Dinosaurs Alive! crashes onto Blu-ray with a respectable package. The visual presentation ranges from pretty darn good to impressive, displaying solid clarity and definition. Whether CG or natural, colors are beautiful and true, remaining sharp throughout the film. On the audio front, Douglas' narration does the job, but comes across as a bit stilted from time to time. That criticism aside, the music, ambient sound, dinosaur roars and dialog make solid use of the DTS-HD Master Audio track, even giving the lower ranges the occasional workout.
Being the film geek that I am, I actually enjoyed the 26 minute featurette "'The Making Of' Dinosaurs Alive!" even more than I enjoyed the main feature. Enthusiastically narrated, The "Making Of" is an interesting primer on paleontology and IMAX filmmaking, while presenting an impressive chronicle of all the work and effort behind Dinosaurs Alive!. One impressive stat that stands out in my mind is that since it was shot in 3D, Dinosaurs Alive! used film stock that cost $1,000 per roll. In other words, shooting in 3D, the filmmakers spend approximately $11 per second of footage! Suffice it to say that in IMAX, there's no such thing as a simple shot.
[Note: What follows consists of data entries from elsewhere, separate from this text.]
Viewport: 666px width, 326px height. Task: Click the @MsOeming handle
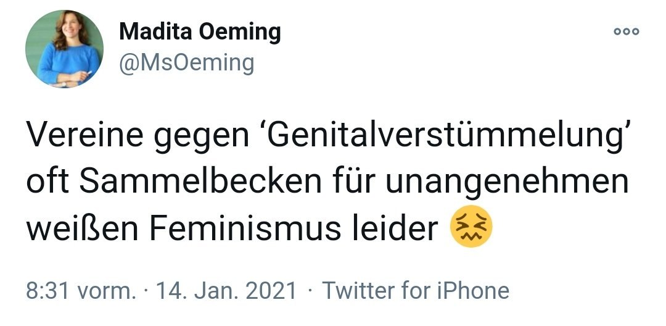coord(186,62)
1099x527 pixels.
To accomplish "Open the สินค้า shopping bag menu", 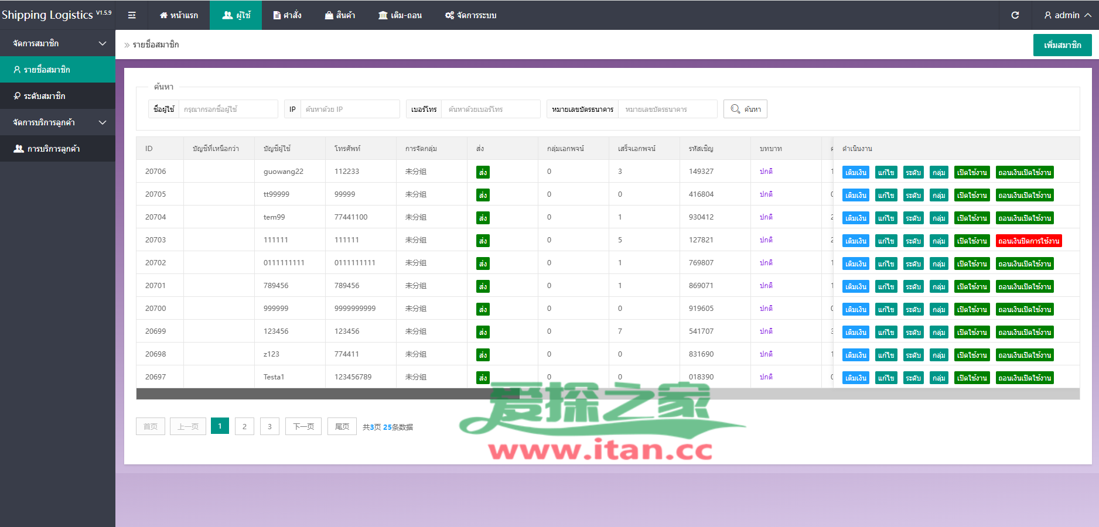I will tap(340, 15).
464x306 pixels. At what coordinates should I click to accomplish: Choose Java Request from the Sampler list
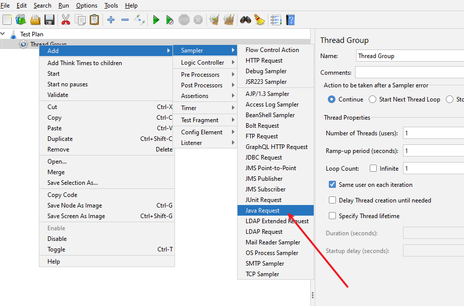coord(262,211)

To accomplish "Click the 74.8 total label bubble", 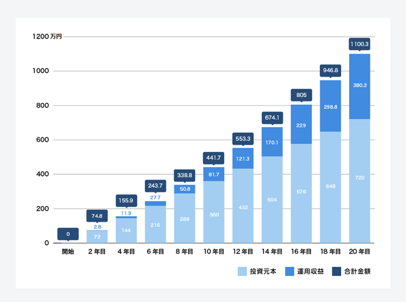I will [97, 216].
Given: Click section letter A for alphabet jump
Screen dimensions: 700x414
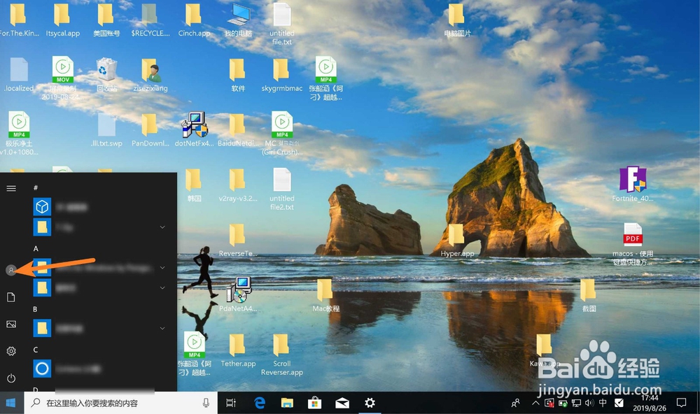Looking at the screenshot, I should [x=36, y=248].
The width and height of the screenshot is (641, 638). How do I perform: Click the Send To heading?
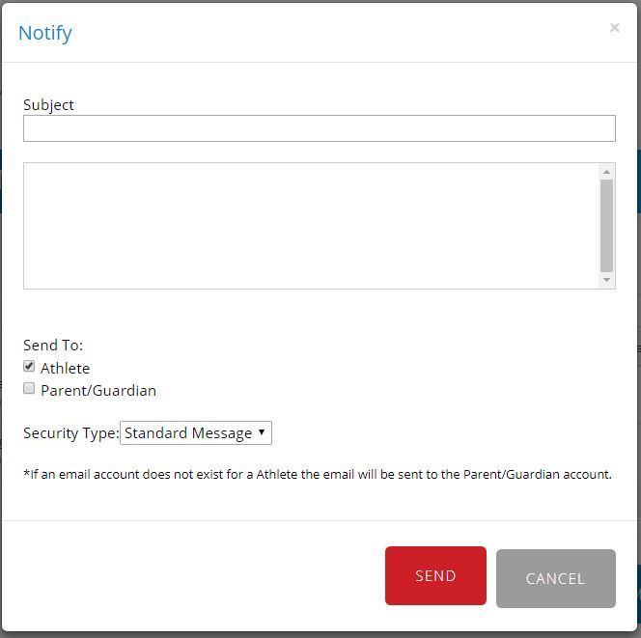click(53, 346)
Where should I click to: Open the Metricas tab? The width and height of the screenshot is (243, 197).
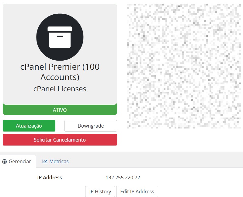[x=56, y=161]
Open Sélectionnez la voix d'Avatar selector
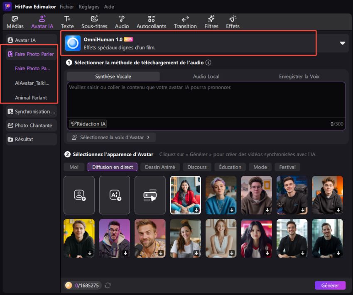 click(x=111, y=137)
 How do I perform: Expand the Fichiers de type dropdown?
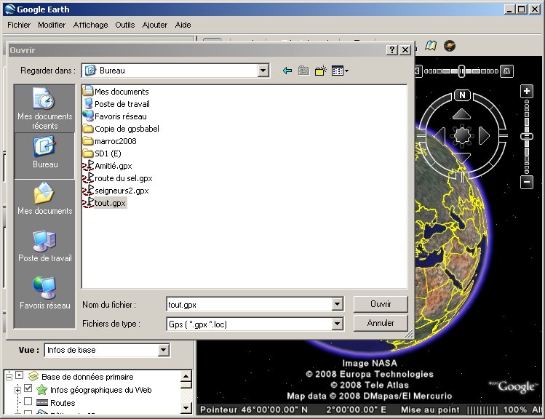click(337, 324)
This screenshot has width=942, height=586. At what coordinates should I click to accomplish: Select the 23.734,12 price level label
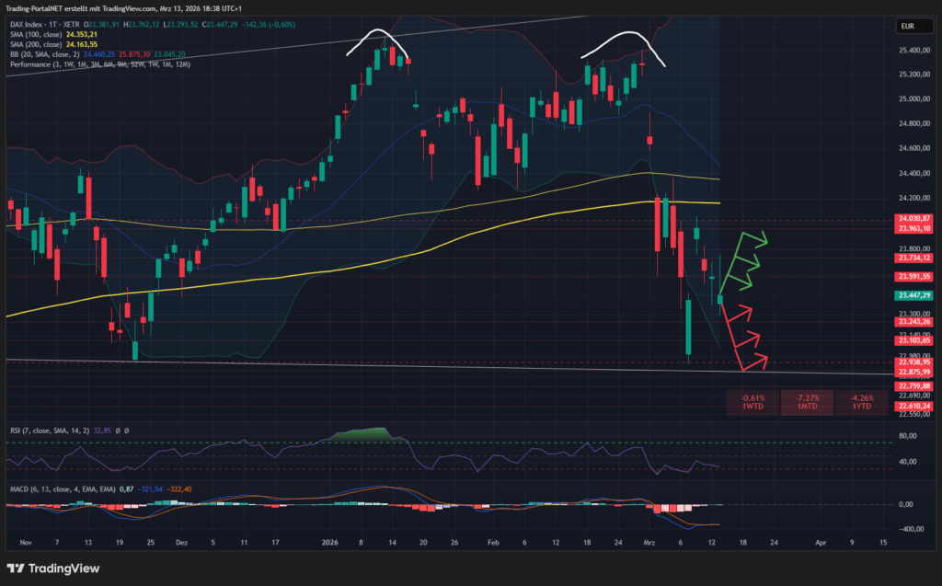[913, 259]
"Meet the Creatures" presents short text blurbs on 12 of the creatures featured in Dinosaurs Alive!, along with direct access to the CG sequences in which the creatures appeared in the film. Finally, the "Film Trivia Quiz" feature presents 10 multiple choice questions based on facts from the film. It would have been nice to have had a filmmaker or paleontologist commentary track included here, but that really would have just been icing on a pretty decent cake.
If the study of dinosaurs and archeology are two things that you dig (sorry!), sink your teeth into Dinosaurs Alive! (and again!). It's a short but sweet Blu-ray presentation that doesn't disappoint.